Когда он пошел к дверям, Клавочка, не найдя, что сказать ему, осталась сидеть на постели, потупившись.
III
Начканц прочел лист бумаги и крякнул.
Нечто гоголевское было в этой сценке: неподвижные, чрезвычайно бледные и многозначительные лица, тесно сблизившиеся над бумагой, примятой указательным перстом начканца. Отсутствие занавесок на окнах позволило любоваться этой живописной жанровой сценкой с улицы. Мальчишка–почтальон, только что опроставший свою почтовую сумку, заглянув мимоходом в окно, почуял, что в канцелярии творится что–то неладное.

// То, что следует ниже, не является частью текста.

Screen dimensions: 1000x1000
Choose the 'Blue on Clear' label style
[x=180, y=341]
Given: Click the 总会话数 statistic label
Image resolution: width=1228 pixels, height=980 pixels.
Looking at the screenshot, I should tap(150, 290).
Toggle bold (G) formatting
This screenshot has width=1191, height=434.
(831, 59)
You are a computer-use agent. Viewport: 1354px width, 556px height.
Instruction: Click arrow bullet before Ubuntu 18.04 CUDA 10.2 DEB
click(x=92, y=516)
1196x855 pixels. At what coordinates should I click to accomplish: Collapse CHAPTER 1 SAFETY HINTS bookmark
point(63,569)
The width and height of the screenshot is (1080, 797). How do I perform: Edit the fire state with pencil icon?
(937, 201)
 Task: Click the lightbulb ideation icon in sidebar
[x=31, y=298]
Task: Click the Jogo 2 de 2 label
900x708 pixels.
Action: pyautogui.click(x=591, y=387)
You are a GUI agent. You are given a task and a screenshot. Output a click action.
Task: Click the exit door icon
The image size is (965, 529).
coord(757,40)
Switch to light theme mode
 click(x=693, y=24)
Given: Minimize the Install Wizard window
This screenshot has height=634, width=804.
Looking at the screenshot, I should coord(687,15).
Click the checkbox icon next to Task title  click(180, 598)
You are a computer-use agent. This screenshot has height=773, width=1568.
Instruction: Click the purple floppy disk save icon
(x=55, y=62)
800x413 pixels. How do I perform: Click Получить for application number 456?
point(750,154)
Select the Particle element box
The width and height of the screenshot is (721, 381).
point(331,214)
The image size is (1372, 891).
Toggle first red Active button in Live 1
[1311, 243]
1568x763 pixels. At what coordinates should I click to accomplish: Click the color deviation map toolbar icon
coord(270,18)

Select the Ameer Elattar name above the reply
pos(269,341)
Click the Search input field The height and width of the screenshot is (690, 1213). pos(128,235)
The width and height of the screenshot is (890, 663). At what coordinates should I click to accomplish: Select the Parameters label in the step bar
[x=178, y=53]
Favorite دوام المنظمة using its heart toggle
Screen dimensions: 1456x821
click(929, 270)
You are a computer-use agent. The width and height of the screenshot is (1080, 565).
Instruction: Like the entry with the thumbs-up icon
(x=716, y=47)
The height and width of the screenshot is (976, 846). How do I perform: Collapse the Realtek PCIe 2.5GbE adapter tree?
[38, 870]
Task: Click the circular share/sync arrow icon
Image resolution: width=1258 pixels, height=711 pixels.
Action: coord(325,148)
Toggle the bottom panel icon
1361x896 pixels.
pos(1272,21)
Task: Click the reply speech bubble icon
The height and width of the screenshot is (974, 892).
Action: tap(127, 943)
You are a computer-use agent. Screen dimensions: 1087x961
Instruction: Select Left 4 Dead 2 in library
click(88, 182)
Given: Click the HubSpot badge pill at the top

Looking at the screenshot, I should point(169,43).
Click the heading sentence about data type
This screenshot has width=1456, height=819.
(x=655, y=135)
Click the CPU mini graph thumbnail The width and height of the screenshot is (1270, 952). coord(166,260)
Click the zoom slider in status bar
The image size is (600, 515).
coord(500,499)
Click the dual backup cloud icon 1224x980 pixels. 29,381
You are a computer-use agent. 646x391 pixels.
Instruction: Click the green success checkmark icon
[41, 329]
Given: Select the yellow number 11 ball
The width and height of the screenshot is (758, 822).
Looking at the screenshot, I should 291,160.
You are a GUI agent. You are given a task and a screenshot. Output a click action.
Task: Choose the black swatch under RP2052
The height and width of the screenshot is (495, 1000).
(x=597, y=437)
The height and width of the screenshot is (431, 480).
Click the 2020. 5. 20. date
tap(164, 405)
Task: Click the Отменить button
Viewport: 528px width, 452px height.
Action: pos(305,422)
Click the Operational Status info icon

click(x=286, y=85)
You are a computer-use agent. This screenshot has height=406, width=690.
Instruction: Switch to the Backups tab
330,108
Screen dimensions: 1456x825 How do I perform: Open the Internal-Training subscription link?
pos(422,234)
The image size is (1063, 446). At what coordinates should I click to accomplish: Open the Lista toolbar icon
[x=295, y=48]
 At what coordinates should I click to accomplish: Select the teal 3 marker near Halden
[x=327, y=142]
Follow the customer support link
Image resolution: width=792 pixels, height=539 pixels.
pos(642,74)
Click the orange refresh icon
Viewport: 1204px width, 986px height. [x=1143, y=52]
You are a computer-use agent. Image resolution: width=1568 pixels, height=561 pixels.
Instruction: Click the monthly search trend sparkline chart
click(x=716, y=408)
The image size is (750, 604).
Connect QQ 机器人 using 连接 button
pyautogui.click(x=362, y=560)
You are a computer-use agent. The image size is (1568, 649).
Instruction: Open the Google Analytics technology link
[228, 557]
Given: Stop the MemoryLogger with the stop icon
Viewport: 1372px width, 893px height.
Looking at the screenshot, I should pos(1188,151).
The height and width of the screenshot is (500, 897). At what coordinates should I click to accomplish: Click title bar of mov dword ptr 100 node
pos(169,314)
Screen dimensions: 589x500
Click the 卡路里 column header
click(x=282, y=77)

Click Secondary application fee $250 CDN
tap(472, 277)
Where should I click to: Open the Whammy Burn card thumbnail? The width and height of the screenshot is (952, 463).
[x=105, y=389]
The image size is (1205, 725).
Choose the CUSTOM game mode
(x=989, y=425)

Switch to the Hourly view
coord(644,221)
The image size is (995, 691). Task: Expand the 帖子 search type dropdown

Он помчался в соседний месткомовский барак предупредить Агабека и, встретив на пути начальника милиции, таинственно кивнул ему подбородком — дескать, там, в конторе, — и ринулся дальше, оставляя за собою в фарватере густой запах чеснока.
— Это пародия, что ли? — спросил наконец Захар Петрович, преодолев свою историко–литературную позу. — Пародия на советскую власть?
Перед ним лежала плотная белая бумага, великолепно разграфленная и покрытая сеткой диаграммы. Вверху красивым и четким почерком стояло:
«Кривая темпа устарения архивных бумажек».